▸ Instruction
Rewrite the part of the rows that opens with the line containing "at (898, 46)." and closes with the line containing "Looking at the image, I should click on (188, 59).", putting "Show the position of" wherever "Find the location of" appears and keeping everything else the same.

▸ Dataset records
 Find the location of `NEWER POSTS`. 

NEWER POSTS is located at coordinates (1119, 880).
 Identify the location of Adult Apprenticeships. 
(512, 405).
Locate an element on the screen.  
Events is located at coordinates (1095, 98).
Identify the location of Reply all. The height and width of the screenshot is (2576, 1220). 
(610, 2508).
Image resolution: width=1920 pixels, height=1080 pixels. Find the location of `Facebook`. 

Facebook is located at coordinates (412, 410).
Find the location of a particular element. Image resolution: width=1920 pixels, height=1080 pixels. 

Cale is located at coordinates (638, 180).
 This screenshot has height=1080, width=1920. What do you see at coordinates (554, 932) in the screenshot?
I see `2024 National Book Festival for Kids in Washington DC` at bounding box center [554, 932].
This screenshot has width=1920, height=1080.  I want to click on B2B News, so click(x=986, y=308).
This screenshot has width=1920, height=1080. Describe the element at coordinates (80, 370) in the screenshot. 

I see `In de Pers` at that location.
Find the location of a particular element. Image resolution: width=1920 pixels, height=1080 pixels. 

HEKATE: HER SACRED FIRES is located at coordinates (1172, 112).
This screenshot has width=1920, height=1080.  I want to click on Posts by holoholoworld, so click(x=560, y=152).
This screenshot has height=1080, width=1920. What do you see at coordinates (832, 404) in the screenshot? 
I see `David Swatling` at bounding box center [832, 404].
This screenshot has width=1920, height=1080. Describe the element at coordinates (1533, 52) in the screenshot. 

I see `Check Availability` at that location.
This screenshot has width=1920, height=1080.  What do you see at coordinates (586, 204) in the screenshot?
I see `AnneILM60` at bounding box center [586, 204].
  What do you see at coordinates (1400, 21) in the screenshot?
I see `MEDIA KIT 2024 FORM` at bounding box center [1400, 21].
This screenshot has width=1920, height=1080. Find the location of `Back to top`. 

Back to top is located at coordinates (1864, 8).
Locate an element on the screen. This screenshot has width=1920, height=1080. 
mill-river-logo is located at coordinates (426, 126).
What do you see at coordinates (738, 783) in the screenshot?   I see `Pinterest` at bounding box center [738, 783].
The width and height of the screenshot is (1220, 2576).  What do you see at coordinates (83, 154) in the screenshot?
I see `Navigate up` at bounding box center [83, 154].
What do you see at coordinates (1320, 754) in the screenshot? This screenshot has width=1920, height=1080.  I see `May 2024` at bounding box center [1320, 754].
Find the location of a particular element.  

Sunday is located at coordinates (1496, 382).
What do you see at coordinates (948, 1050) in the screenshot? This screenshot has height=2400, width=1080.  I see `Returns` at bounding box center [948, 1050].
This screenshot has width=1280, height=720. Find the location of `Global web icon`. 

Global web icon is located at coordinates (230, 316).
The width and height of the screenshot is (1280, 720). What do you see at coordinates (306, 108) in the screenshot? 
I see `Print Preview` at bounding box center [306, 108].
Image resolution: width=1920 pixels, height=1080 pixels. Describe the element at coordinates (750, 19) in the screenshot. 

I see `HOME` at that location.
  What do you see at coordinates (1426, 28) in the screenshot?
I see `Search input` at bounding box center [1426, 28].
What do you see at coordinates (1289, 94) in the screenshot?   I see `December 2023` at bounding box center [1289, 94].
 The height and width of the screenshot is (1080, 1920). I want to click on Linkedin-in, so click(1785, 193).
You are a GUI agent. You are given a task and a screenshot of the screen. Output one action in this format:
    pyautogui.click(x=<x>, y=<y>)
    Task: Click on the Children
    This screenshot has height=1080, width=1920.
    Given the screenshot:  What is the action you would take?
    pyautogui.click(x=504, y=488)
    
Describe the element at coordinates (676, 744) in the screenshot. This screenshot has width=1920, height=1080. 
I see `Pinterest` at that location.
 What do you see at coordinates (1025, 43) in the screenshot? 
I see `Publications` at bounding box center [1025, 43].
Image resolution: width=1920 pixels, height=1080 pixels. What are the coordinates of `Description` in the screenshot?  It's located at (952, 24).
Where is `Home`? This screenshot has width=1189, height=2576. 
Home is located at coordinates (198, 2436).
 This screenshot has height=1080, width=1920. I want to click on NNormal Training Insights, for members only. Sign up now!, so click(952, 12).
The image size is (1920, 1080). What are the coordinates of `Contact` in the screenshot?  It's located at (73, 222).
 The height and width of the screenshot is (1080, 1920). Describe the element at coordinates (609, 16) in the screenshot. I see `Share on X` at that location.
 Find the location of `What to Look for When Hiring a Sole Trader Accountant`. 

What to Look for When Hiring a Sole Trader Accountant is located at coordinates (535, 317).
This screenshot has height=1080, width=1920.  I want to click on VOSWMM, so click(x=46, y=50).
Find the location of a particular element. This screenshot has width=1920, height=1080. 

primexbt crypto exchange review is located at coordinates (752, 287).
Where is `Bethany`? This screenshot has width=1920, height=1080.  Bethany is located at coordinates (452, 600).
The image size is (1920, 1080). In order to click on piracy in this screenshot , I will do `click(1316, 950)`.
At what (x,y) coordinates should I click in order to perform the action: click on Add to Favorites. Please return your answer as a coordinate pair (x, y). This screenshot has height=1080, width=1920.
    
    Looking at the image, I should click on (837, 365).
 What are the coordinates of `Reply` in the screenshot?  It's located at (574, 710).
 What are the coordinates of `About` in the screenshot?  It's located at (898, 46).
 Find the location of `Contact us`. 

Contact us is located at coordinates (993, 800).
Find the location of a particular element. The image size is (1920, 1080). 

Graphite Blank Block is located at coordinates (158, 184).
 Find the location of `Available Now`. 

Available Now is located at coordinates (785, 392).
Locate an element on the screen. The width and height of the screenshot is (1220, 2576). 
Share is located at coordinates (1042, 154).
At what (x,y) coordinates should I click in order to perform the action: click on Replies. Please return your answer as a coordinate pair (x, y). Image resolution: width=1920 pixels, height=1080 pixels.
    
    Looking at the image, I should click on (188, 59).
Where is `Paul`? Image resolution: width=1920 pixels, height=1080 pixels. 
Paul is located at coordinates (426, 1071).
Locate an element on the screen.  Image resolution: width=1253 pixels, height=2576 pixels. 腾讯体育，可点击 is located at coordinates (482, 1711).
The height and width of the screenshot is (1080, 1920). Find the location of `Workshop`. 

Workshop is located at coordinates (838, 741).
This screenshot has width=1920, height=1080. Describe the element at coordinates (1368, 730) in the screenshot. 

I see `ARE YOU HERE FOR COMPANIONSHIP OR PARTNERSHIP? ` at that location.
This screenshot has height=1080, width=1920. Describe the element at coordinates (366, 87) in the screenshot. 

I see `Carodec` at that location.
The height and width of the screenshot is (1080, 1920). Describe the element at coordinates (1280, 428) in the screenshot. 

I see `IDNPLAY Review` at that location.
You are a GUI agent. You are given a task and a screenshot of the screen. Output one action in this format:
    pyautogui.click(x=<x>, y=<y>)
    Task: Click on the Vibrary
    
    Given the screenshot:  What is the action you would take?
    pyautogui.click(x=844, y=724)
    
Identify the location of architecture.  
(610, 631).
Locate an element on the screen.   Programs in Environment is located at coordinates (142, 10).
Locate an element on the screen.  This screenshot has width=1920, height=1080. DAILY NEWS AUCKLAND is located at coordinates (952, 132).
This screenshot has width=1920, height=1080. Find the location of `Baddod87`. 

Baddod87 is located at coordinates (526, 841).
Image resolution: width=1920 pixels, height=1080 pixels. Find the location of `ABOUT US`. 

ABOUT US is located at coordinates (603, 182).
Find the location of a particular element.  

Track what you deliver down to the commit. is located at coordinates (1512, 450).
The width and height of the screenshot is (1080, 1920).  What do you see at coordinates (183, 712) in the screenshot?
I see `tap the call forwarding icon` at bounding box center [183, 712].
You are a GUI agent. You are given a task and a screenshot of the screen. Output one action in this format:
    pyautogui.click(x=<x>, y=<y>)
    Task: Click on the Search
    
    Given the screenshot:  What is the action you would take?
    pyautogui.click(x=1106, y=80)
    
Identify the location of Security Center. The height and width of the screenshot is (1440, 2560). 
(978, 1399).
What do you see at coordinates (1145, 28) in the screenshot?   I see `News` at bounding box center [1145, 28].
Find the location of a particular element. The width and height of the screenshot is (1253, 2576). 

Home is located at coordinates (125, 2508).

▸ Answer to the task
 What are the coordinates of `About` in the screenshot?  It's located at (898, 46).
 Show the position of `Contact us`. 

Contact us is located at coordinates (993, 800).
Show the position of a particular element. The image size is (1920, 1080). 

Graphite Blank Block is located at coordinates (158, 184).
 Show the position of `Available Now`. 

Available Now is located at coordinates (785, 392).
Locate an element on the screen. The width and height of the screenshot is (1220, 2576). 
Share is located at coordinates (1042, 154).
At what (x,y) coordinates should I click in order to perform the action: click on Replies. Please return your answer as a coordinate pair (x, y). Image resolution: width=1920 pixels, height=1080 pixels.
    
    Looking at the image, I should click on (188, 59).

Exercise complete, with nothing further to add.